In the 50’s I loved camping, even the organised stuff experienced with my local company of the Boys Brigade that camped in Fife every summer at Dairsie near Coupar. I preferred wild camping and my first attempt at about 13yrs old was at Lumley Den in the Sidlaw hills behind Dundee in the mid 1950’s (not really very wild – but a start). It was the simple things that I loved – brewing up “tinkie” tea or frying up sausages and bacon in a mess tin and usually burning them into a frazzle, as we cooked when the fire was blazing due to our inexperience (no Ray Mears in those days). My first outing on the hill was as a member of the Air Training Corps in 1958 (Jim Morrison was also a member of 1232Sqdn in Dundee at this time). We walked up Auchterhouse Hill of the Sidlaws range just behind Dundee.
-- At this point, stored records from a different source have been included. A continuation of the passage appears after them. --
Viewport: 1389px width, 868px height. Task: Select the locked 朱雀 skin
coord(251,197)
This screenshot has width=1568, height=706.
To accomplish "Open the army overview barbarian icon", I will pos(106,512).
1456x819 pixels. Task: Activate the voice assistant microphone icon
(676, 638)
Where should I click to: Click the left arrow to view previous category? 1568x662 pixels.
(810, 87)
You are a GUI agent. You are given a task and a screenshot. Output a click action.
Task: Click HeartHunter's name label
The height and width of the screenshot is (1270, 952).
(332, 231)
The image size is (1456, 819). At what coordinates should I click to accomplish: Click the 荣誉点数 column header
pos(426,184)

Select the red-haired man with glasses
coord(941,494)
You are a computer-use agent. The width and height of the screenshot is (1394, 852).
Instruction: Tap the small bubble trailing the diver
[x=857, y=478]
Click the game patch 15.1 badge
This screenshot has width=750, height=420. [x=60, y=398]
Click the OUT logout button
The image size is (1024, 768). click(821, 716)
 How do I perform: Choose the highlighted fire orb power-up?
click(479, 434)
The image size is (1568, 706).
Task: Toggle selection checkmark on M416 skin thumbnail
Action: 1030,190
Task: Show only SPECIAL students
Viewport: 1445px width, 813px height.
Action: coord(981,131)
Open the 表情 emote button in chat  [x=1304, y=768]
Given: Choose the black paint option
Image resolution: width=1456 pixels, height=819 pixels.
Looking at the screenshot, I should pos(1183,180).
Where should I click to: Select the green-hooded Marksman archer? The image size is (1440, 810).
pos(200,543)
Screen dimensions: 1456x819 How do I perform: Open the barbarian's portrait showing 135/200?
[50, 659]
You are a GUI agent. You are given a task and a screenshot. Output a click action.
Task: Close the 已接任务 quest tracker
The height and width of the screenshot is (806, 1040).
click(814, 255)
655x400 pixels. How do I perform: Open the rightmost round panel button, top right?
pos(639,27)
The leader had an old aircraft altimeter and used it to gauge our height.  (Little did I know that I would repair and calibrate these instruments when I enlisted in the RAF.) We wandered along the ridge over the highest top, Craig Owl with its radio masts, down across the road at Lumley Den, over Finlarig Hill and down for a pickup near Glamis at Arniefouls. It was great!  From the Sidlaws we could see the Angus Glens to the north, seeming to beckon me towards them – I lived at the bottom of the Dundee Law, an extinct volcano in the middle of Dundee, and often walked to the top to gaze over to Fife in the south and the Sidlaws to the north. From there I could see Gloster Meteors taking off from RAF Leuchars My basic climbing technique was developed climbing around the yards and factories of Dundee’s jute mills, which usually had to be accessed (illegally) by climbing over walls, up drainpipes or gas lights. Gutters were often made of cast iron which could hold the weight of a young lad hand traversing. Negotiating across corrugated iron roofs in tackety boots taught me how to use the bolt heads as the only means of ascent – handy for slab climbing in later years! Mantleshelfing on to the roofs of air raid shelters proved useful in later times too.